## EXERCISE GOAL
Rewrite the lines starting at the one containing "Click the openhab.log file icon" and ending at the one containing "I will pos(623,233).", swapping "icon" for "symbol" and leaving everything else the same.

## DATA
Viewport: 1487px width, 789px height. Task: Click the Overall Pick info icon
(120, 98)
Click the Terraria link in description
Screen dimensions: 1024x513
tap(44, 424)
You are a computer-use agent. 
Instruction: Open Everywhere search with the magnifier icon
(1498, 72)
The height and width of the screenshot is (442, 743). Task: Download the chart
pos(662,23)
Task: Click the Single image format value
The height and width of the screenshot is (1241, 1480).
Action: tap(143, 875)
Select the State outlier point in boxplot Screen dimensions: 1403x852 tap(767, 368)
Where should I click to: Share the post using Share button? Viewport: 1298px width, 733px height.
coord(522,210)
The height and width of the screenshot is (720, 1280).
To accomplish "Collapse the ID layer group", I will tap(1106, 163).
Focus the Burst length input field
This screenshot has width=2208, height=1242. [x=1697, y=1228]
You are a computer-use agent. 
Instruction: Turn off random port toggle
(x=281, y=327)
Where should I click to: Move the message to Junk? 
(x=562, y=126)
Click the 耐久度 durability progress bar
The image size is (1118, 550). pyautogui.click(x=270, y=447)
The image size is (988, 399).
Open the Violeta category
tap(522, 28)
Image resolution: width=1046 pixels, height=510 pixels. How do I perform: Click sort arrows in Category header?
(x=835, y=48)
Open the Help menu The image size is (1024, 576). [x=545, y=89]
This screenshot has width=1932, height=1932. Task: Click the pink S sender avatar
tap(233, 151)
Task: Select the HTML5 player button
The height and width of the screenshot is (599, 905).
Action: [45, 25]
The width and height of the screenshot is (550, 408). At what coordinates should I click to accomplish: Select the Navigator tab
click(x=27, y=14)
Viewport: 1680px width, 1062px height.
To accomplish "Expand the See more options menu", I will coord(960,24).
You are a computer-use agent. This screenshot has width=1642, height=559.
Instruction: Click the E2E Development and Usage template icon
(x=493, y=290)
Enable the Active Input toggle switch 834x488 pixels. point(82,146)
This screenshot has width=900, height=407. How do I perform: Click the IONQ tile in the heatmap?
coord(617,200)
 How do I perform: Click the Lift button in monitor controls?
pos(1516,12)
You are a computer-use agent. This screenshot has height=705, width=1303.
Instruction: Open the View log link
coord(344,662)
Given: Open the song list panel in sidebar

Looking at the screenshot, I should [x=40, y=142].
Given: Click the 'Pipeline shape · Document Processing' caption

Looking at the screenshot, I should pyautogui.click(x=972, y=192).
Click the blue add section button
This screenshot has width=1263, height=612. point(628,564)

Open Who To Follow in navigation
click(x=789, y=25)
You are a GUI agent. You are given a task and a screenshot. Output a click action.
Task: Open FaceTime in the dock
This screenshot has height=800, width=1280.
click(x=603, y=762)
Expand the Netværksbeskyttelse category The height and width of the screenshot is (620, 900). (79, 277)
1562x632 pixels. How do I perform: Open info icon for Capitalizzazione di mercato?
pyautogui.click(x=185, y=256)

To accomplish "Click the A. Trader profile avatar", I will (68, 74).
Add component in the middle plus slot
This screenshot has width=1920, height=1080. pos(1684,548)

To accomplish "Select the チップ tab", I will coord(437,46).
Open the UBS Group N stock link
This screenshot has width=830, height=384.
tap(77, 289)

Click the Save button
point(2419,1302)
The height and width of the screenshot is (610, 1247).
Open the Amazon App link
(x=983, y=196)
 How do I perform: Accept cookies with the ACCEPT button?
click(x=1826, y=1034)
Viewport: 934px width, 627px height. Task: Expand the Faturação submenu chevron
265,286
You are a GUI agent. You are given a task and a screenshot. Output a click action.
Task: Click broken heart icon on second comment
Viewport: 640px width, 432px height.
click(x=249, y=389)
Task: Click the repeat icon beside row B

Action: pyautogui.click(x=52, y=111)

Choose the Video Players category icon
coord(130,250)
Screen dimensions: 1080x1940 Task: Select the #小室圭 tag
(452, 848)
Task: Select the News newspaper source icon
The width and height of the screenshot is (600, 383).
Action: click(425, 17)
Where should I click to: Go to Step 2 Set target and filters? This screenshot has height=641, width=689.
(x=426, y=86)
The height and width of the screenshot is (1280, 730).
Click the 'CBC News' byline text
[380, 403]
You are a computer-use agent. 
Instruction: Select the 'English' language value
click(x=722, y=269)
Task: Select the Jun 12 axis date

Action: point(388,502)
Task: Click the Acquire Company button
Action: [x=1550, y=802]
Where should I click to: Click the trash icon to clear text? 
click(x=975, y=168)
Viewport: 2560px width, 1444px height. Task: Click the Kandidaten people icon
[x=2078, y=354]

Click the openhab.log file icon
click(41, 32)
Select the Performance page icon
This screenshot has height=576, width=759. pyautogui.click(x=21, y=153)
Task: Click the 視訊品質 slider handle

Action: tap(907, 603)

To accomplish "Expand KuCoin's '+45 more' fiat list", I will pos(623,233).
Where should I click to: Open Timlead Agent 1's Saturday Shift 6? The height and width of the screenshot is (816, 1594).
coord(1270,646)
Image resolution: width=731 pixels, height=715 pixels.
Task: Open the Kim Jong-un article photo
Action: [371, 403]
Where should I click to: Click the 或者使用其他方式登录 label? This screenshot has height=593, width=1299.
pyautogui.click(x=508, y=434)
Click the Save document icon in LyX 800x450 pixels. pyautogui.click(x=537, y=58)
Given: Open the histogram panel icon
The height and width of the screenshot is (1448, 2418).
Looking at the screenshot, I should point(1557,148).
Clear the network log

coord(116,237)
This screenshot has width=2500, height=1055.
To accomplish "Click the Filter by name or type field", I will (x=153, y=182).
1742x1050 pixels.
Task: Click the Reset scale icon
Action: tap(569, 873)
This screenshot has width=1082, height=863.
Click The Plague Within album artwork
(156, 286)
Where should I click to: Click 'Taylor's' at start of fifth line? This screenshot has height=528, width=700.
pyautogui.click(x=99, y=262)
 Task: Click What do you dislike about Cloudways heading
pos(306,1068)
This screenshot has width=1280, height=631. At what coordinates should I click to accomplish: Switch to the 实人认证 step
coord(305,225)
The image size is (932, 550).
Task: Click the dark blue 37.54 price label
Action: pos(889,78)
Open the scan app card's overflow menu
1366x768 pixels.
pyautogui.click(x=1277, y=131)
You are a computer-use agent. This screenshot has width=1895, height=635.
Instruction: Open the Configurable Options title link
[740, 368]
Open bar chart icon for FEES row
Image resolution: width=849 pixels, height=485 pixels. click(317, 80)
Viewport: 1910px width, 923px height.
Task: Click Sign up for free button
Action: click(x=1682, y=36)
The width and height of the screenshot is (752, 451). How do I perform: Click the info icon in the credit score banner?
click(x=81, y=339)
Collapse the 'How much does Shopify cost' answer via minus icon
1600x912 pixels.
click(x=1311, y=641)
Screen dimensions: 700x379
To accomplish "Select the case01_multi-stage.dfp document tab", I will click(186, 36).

## ANSWER TO THE EXERCISE
Click the openhab.log file symbol
click(41, 32)
Select the Performance page symbol
This screenshot has height=576, width=759. pyautogui.click(x=21, y=153)
Task: Click the 視訊品質 slider handle

Action: tap(907, 603)

To accomplish "Expand KuCoin's '+45 more' fiat list", I will pos(623,233).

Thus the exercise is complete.